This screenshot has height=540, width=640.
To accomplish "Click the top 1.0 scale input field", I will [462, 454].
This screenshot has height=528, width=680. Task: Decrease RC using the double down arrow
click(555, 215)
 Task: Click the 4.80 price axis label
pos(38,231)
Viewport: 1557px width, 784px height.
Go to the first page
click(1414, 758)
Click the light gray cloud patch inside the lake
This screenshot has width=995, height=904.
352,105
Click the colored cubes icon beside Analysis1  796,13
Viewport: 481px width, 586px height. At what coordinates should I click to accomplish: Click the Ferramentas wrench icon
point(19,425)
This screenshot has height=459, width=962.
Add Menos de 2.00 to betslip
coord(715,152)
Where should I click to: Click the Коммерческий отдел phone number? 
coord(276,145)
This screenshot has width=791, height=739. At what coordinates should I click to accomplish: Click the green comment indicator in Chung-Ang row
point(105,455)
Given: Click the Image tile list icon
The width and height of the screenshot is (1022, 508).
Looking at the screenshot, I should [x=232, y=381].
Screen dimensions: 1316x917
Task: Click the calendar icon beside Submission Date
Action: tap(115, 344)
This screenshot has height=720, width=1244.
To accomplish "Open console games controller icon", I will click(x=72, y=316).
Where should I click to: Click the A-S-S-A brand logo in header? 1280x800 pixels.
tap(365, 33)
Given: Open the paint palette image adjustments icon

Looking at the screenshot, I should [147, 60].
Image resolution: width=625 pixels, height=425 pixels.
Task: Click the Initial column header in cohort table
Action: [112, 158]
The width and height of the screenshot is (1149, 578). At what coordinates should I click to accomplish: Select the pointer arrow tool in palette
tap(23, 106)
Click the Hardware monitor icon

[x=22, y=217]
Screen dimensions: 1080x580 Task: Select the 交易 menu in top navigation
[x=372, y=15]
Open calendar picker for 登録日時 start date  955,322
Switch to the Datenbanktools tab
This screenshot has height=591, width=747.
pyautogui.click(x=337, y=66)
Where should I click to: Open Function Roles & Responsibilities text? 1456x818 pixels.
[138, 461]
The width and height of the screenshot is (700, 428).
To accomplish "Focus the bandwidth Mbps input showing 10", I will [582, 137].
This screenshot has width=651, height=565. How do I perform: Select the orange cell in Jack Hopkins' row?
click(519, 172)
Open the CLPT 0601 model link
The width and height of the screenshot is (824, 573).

-=-=-=-=-

◆ **TASK BRIEF**: From the data above, reproduce word for word the lines running from the line with "Click the colored" to the line with "Given: Click the Image tile list icon", ends included.

◆ **TASK ANSWER**:
Click the colored cubes icon beside Analysis1  796,13
Viewport: 481px width, 586px height. At what coordinates should I click to accomplish: Click the Ferramentas wrench icon
point(19,425)
This screenshot has height=459, width=962.
Add Menos de 2.00 to betslip
coord(715,152)
Where should I click to: Click the Коммерческий отдел phone number? 
coord(276,145)
This screenshot has width=791, height=739. At what coordinates should I click to accomplish: Click the green comment indicator in Chung-Ang row
point(105,455)
Given: Click the Image tile list icon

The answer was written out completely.